Briseux, Charles-Etienne. Dessins de Menuiserie, de Serrurerie etc.: Propres à la Décoration Interieure et Extérieure des Appartements. (Paris: A. Guérinet, 192?).

Bound in a single volume, these three titles provide access to over 130 plates that document the history of interior design during the 18th century. Including the work of engraver Jean Mariette, architectural theorist Charles-Etienne Briseux, and architect and designer to contemporary European royalty, Juste Aurèle Meissonier, this collection assembles engravings of interior and exterior design details, mostly of doorways, paneling, apertures of varying types and columns. Though the engravings are not richly detailed, this type of documentation nevertheless provides a unique opportunity to explore the history of taste, style and even collecting during the 18th century.

Library of Congress call number: NA 1041 M343

A History of French Architecture 1494 to 1661

Blomfield, Reginald. A History of French Architecture 1494 to 1661: From the Reign of Charles VIII till the Death of Mazarin. 2 vols. London: G. Bell, 1911.

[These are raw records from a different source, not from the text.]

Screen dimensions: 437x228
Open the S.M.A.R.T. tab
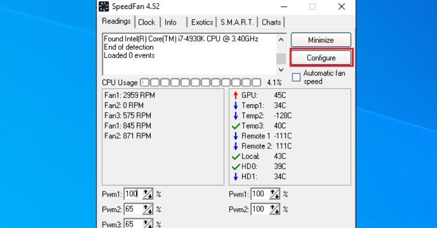click(x=238, y=22)
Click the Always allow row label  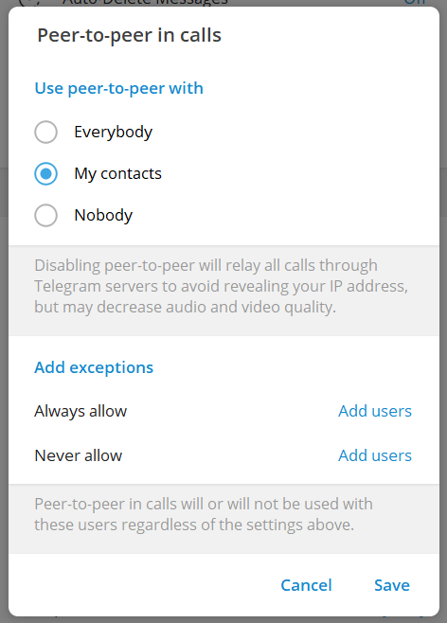(80, 411)
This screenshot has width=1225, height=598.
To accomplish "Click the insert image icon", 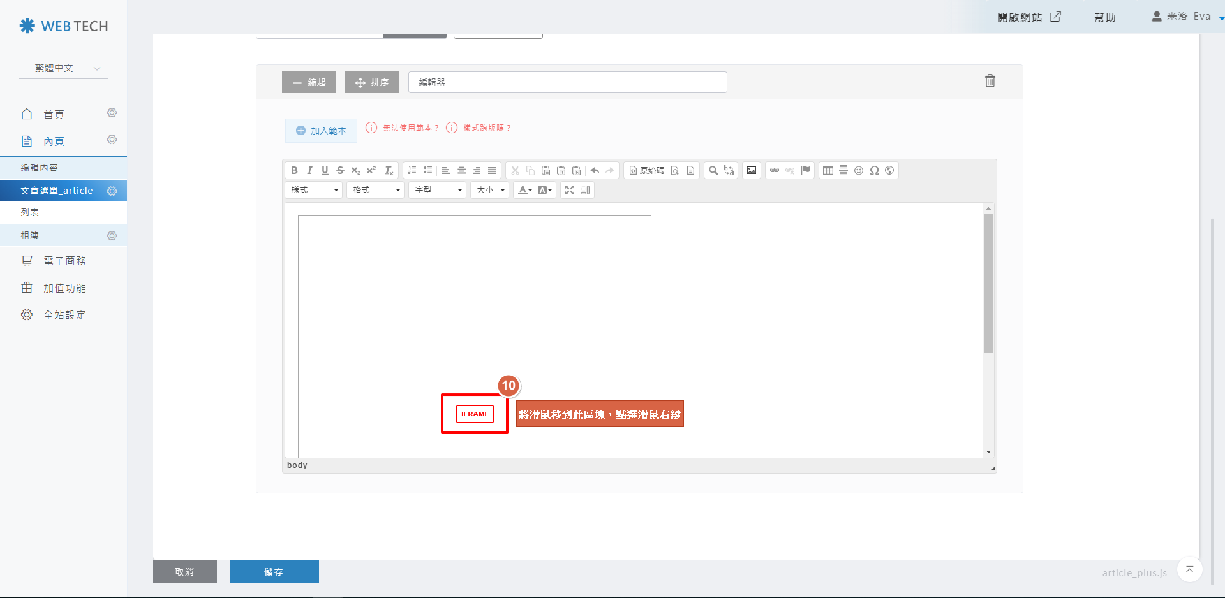I will pos(752,170).
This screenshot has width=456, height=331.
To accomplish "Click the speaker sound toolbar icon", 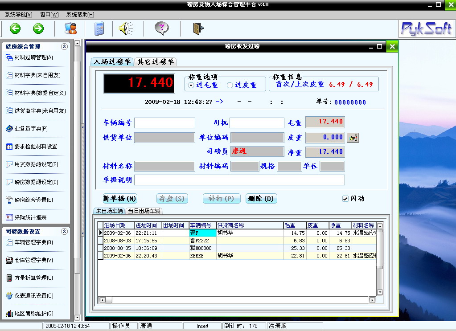I will [126, 29].
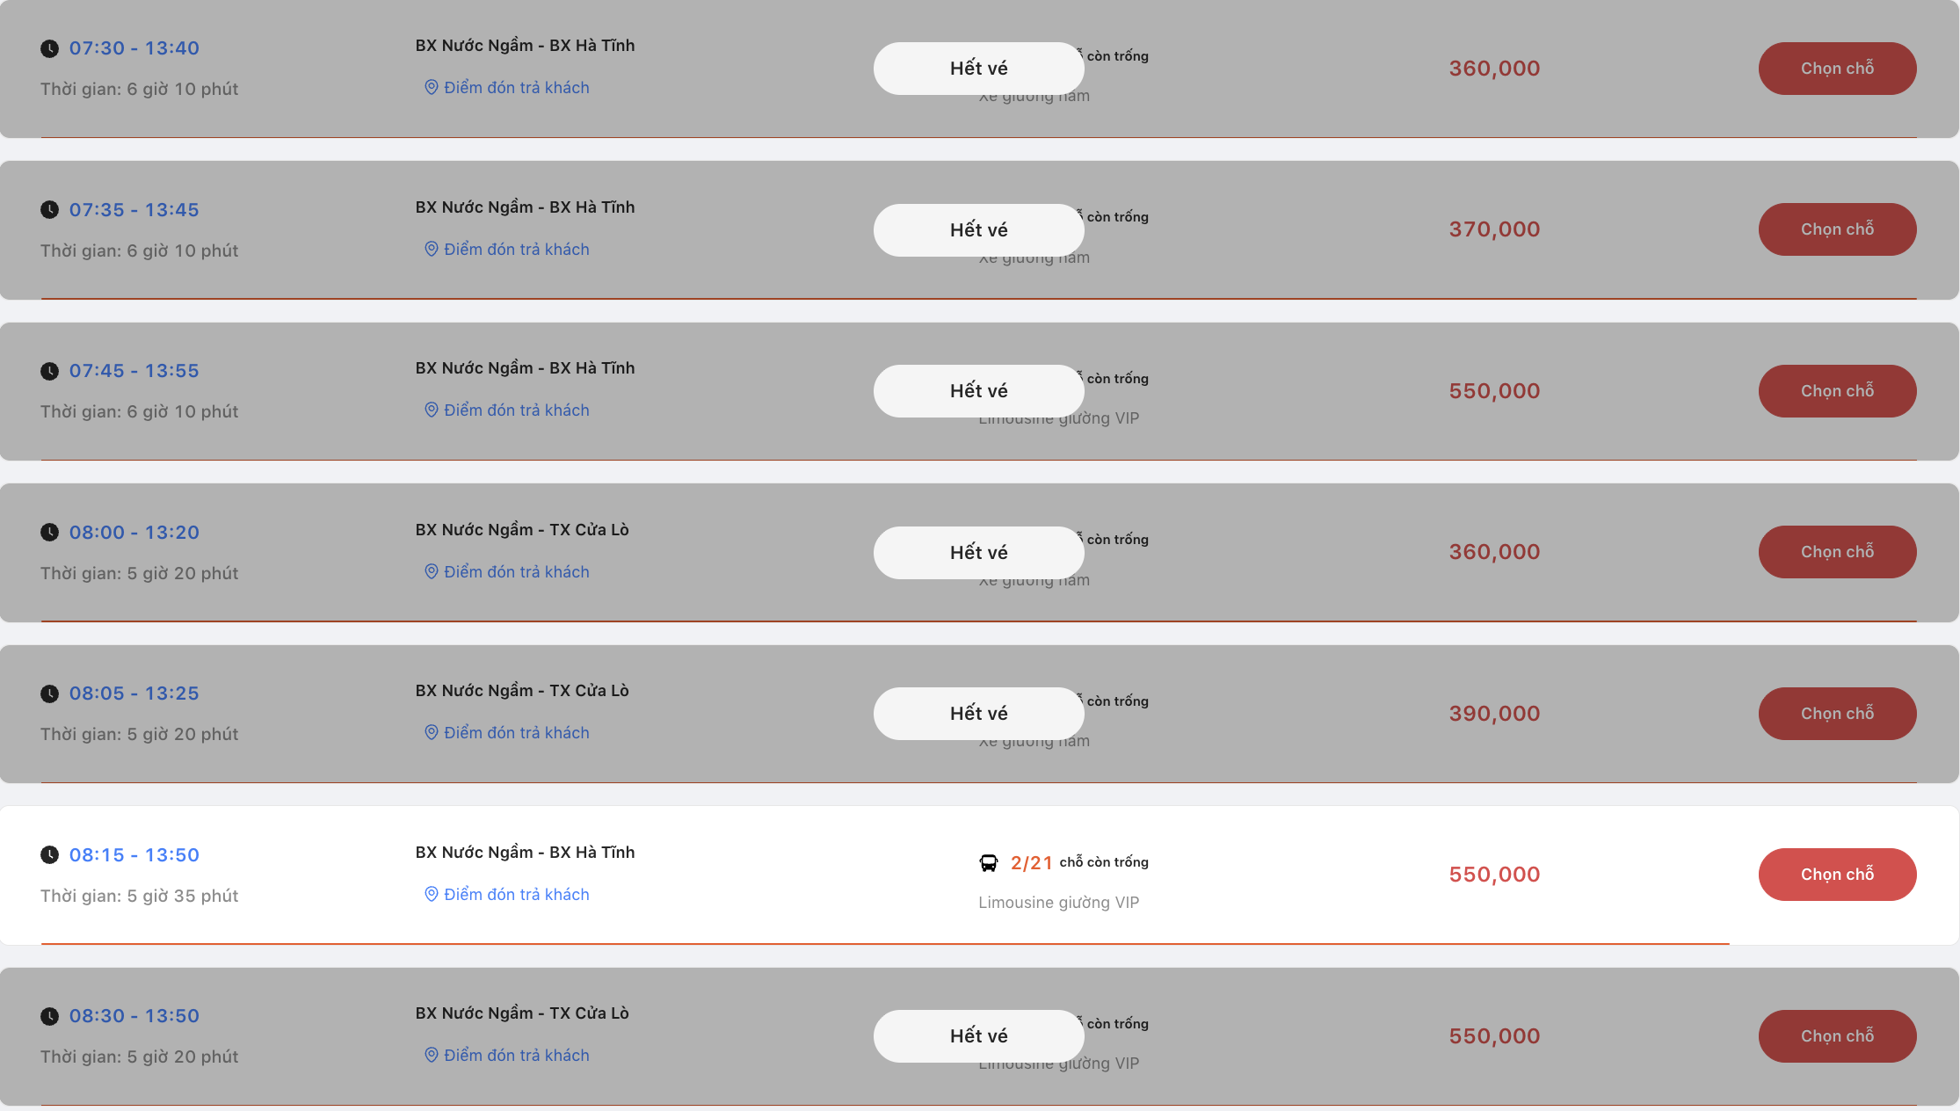
Task: Open Điểm đón trả khách for the 07:45 trip
Action: point(516,410)
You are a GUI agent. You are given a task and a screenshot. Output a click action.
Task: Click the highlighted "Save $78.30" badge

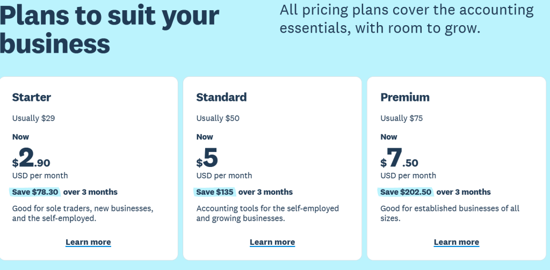(x=37, y=192)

In 1911, architect and scholar Sir Reginald Blomfield penned A History of French Architecture 1494 to 1661, an authoritative two-volume work on the history of French architecture. Part of the Architecture & Planning Library’s Paul Philippe Cret collection, A History of French Architecture constructs a linear history of French architecture encompassing the scope of what might be termed a long 16th century. In this English-language text, Blomfield endeavors to locate a continuous trajectory between the beginnings of Italian renaissance influence in French architecture and the inception of a neo-classical design expression during the era of Louis XIV. Blomfield’s is an essential reference for the renaissance historian, functioning at once as an erudite piece of scholarship and a foundational historiographical text.

Library of Congress call number: NA 1044 B6

 

 


Special Collections Focus: French Architecture


Visit the Architecture & Planning Library special collection located in Battle Hall

As part of our ongoing effort to expose the rich and diverse materials held in the Architecture & Planning Library special collections, we will be highlighting a number of collection items that explore various historical and historigraphical topics related to the study of French architecture during the summer and fall 2011 sessions. The volumes featured in this series were reviewed by architectural history and theory graduate student Kristen Decker-Ali as part of a volunteer project completed during the summer 2010. Decker-Ali, whose own work focuses on Philibert de l’Orme’s Château d’Anet for Diane de Poitiers, reviewed dozens of volumes documenting 33 items of specific interest. These items belong to 26 separate titles, explore the history of urban and provincial architecture in France from the medieval period through the early 19th century and include volumes published as early as 1830. Check out Battle Hall Highlights each week, as we take a look at these titles.

Including over 20,000 volumes, the Architecture & Planning Library special collections comprise almost 1/5th of the library’s holdings and function as an invaluable resource for scholars in the disciplines of architecture, art and architectural history, landscape architecture, community and regional planning, building technology and construction science. Special strengths include central and eastern European architecture, especially the Vienna Secession Movement, late nineteenth and early twentieth century British and French architecture books, as well as titles from the libraries of architects whose work is represented in the Alexander Architectural Archive. Of special note are the libraries of architect Paul Philippe Cret, architectural historian Colin Rowe, and architect and educator Charles W. Moore.